▶ _RECORDED INFORMATION_
* * * *

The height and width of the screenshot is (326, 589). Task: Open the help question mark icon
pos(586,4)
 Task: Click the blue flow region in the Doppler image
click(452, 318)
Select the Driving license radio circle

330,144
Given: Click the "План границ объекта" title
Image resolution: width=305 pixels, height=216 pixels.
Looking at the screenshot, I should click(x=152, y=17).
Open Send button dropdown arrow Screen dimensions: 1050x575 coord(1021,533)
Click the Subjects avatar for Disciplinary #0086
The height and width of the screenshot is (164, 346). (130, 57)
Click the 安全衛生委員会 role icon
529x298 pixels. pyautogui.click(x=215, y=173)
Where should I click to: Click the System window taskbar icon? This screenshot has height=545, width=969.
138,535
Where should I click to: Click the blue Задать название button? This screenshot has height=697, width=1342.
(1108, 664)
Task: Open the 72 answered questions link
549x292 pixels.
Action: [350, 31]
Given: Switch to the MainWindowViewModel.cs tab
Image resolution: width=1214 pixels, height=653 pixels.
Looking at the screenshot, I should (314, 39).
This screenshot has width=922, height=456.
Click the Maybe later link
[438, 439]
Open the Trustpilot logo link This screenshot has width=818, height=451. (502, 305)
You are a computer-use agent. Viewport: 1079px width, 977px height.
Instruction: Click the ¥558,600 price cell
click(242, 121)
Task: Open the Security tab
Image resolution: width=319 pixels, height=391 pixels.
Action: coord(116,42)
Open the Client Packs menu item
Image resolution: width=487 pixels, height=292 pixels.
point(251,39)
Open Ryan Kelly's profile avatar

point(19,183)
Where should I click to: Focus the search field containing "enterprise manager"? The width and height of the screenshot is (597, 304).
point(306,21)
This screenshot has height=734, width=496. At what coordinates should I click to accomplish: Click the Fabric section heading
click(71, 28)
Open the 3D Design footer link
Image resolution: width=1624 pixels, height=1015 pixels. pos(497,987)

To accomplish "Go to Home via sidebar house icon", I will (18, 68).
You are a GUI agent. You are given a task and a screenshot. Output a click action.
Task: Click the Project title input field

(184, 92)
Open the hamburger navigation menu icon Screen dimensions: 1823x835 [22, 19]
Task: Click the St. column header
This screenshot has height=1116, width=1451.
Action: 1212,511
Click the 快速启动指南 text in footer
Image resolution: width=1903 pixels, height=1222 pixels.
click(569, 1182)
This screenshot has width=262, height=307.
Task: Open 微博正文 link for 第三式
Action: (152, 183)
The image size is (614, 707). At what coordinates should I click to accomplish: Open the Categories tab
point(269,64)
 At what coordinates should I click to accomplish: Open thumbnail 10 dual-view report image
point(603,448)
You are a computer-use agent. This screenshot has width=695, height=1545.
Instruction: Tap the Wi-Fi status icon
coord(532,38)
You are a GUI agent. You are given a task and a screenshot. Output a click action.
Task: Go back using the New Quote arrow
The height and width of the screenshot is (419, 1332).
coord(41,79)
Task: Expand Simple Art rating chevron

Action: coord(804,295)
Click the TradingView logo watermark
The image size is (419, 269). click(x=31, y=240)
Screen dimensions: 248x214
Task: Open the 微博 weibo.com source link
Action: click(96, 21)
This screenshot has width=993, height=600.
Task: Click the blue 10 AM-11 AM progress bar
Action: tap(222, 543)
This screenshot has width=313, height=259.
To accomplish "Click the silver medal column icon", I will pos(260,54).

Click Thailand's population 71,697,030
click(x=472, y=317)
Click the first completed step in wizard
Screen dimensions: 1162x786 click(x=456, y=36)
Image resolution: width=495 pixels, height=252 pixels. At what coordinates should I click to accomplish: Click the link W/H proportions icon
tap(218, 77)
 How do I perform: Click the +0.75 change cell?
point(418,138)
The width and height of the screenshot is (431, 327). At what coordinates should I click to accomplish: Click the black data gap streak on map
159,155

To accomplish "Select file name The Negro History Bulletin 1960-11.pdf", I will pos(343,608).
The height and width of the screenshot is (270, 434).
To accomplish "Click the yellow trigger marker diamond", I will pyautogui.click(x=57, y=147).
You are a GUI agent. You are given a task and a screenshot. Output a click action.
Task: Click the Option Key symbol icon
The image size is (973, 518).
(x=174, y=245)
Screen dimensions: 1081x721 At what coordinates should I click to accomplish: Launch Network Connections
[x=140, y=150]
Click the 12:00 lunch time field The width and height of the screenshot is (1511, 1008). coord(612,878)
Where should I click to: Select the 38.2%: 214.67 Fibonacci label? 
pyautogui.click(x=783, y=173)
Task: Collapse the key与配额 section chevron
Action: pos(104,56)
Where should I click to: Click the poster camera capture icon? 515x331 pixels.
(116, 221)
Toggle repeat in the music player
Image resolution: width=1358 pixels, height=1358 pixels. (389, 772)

* * * *

▶ _REQUIRED WORK_
Output the items from the line that contains "Click Thailand's population 71,697,030" down to the line that contains "tap(218, 77)" as a two-column CSV with the headers instruction and action. Give each item its own row, put its text and its answer each in a single quoted field, and replace line breaks with spaces.

▶ _FINAL RESULT_
instruction,action
"Click Thailand's population 71,697,030","click(x=472, y=317)"
"Click the first completed step in wizard","Screen dimensions: 1162x786 click(x=456, y=36)"
"Image resolution: width=495 pixels, height=252 pixels. At what coordinates should I click to accomplish: Click the link W/H proportions icon","tap(218, 77)"